### Aim of the exercise
Edit the raw records, everything from the line containing "The image size is (2576, 1277)." down to the line containing "(x=594, y=200)", replacing "Search chatbots" with "Find chatbots" and leaving all else unchanged. Reproduce only those lines.

### Raw records
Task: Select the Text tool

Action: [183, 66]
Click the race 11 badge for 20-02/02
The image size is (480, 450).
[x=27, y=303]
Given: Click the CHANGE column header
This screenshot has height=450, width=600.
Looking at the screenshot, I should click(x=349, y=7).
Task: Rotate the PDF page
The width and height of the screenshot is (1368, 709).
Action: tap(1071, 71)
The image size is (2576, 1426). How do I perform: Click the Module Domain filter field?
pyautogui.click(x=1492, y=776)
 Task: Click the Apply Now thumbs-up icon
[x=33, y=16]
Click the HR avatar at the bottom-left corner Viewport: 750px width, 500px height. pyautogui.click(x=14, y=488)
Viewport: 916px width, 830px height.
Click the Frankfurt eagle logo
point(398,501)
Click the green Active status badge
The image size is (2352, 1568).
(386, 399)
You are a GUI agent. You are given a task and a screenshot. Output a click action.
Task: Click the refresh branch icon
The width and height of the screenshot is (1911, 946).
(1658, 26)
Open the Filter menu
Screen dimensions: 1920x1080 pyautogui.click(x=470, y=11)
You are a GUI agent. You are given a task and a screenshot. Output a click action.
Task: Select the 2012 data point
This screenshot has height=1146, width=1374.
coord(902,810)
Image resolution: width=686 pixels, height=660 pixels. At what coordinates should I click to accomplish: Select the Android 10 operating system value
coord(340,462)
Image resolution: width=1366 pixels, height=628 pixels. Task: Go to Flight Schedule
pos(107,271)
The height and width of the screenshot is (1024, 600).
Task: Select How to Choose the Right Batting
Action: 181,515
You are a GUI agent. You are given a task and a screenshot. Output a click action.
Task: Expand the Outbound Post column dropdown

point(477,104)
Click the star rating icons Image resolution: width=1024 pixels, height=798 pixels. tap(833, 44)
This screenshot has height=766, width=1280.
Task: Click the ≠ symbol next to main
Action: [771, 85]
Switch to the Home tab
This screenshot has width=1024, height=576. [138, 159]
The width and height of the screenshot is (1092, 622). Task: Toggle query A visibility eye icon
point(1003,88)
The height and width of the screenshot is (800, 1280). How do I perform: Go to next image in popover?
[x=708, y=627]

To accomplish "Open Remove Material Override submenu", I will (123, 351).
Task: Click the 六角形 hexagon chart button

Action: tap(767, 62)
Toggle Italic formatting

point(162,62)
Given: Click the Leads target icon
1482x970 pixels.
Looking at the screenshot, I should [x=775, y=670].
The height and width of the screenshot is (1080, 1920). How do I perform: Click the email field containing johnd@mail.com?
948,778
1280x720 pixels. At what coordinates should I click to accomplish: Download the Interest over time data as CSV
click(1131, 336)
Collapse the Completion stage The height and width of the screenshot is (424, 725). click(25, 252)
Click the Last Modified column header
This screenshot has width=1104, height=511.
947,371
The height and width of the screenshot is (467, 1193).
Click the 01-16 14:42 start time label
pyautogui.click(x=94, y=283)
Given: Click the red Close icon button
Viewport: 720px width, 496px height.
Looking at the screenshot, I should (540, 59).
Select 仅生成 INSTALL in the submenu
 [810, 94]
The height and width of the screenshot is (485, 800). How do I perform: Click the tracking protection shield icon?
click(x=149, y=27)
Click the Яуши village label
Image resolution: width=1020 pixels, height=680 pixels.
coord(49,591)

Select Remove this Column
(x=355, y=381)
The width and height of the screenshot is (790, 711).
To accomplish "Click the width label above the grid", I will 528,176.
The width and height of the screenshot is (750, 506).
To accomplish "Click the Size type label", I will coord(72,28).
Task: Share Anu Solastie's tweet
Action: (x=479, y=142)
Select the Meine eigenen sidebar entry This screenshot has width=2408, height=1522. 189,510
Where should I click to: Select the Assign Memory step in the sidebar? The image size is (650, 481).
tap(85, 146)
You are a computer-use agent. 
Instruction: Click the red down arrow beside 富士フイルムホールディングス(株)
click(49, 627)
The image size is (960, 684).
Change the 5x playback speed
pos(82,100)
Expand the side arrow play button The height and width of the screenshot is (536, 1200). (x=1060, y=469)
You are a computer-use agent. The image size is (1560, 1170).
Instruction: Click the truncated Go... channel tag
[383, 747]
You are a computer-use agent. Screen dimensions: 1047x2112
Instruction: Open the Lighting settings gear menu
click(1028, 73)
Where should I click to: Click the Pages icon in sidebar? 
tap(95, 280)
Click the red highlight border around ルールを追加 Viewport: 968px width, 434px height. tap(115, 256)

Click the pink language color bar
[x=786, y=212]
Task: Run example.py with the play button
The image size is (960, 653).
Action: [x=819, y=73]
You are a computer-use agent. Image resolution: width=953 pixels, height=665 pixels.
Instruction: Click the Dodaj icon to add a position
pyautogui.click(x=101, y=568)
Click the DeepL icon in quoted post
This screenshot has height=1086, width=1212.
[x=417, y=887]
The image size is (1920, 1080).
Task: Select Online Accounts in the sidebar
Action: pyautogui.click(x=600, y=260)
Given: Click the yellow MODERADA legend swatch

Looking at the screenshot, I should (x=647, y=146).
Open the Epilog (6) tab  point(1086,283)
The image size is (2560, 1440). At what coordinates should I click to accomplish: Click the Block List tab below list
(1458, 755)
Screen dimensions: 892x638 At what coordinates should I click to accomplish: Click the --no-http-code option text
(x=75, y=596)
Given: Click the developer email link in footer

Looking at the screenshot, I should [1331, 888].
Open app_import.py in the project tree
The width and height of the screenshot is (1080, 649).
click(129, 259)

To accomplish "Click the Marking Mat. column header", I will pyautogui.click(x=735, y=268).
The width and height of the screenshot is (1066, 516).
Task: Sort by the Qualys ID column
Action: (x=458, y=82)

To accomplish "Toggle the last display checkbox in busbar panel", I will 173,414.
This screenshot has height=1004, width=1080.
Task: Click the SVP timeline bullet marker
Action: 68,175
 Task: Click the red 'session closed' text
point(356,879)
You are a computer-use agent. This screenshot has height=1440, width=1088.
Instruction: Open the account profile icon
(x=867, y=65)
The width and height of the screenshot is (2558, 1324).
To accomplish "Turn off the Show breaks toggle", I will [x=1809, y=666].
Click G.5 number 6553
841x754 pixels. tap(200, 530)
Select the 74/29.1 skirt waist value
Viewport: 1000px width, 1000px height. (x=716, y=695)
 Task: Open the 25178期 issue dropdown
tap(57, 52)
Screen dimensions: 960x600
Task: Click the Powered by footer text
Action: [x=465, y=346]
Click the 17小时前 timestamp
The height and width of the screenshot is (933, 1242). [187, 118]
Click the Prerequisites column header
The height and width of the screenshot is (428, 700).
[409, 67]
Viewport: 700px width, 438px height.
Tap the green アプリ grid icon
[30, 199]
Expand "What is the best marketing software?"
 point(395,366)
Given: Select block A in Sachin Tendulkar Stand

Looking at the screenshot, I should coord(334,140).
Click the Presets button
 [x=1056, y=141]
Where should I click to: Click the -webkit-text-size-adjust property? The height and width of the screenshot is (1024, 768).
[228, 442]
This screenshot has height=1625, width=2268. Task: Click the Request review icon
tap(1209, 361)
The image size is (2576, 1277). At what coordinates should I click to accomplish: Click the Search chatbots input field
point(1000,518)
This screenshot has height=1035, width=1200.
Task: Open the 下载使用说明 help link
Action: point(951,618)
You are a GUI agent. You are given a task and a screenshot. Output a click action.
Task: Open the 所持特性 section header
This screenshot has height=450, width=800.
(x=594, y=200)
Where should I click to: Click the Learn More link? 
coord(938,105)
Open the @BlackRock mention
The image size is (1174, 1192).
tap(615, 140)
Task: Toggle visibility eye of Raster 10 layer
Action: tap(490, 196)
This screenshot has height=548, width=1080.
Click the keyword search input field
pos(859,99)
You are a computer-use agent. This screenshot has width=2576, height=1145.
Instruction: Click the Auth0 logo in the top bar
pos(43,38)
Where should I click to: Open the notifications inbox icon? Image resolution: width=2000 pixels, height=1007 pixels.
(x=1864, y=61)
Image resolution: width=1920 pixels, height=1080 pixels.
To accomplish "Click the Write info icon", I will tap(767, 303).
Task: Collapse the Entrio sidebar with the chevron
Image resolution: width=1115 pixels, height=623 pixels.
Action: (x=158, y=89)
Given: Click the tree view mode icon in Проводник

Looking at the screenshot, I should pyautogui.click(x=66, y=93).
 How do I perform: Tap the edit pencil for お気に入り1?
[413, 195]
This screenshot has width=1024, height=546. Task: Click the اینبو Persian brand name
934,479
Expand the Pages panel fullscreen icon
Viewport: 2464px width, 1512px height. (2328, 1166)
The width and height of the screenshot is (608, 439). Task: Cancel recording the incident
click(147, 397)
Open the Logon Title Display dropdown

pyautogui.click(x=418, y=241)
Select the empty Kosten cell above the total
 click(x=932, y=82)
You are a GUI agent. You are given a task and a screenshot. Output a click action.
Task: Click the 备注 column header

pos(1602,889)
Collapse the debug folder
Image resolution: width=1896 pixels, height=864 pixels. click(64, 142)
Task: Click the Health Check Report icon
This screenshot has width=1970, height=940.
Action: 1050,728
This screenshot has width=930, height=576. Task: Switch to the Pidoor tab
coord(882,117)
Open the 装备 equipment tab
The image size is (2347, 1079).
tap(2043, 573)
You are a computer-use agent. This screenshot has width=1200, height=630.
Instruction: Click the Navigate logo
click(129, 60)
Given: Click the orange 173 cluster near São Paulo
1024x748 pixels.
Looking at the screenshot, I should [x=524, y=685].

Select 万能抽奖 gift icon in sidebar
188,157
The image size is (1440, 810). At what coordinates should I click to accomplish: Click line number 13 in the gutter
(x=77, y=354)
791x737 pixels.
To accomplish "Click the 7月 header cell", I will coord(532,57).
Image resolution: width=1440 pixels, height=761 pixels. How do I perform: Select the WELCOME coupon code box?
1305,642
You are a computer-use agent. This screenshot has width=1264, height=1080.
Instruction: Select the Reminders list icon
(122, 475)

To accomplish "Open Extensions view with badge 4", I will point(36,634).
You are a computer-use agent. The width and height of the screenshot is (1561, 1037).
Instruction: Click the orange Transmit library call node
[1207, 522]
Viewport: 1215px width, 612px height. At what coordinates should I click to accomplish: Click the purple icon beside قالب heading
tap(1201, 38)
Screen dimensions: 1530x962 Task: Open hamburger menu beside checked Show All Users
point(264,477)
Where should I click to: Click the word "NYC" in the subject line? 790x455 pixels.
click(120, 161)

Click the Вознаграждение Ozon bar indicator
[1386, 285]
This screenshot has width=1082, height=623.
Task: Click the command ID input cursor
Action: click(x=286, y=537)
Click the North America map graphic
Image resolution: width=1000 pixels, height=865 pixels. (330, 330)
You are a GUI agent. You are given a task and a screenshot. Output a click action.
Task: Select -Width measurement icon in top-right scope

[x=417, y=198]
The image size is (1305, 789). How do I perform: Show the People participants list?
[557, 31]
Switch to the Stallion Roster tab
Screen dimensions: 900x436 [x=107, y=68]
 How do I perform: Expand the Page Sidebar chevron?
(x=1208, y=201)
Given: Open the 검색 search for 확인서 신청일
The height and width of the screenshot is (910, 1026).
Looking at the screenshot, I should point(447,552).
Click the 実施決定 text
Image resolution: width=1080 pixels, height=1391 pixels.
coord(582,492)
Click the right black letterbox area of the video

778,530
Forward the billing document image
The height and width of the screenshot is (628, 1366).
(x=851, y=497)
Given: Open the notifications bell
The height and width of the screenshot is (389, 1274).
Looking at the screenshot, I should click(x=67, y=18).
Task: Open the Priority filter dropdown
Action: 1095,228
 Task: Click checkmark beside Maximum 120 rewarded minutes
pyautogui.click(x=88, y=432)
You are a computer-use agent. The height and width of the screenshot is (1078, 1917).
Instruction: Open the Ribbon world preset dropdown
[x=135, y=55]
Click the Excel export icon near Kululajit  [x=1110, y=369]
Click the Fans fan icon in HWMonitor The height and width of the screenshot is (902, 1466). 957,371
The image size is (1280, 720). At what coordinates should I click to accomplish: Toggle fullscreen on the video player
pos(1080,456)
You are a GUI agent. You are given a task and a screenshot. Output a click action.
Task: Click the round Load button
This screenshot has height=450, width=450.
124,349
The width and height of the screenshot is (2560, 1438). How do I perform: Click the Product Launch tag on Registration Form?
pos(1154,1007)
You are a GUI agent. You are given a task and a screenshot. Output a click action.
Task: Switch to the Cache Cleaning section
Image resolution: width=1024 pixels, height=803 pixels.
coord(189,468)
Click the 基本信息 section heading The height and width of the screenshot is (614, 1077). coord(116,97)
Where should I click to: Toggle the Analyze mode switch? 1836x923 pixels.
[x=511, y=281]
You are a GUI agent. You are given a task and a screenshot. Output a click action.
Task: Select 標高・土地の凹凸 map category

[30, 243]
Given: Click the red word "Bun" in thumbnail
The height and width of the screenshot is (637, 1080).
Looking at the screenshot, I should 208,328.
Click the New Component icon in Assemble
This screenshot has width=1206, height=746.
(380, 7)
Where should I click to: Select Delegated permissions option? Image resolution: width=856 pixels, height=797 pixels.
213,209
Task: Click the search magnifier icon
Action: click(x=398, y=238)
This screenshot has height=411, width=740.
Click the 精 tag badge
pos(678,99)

### Reply to the task
The image size is (2576, 1277). At what coordinates should I click to accomplish: Click the Find chatbots input field
point(1000,518)
This screenshot has height=1035, width=1200.
Task: Open the 下载使用说明 help link
Action: point(951,618)
You are a GUI agent. You are given a task and a screenshot. Output a click action.
Task: Open the 所持特性 section header
This screenshot has height=450, width=800.
(x=594, y=200)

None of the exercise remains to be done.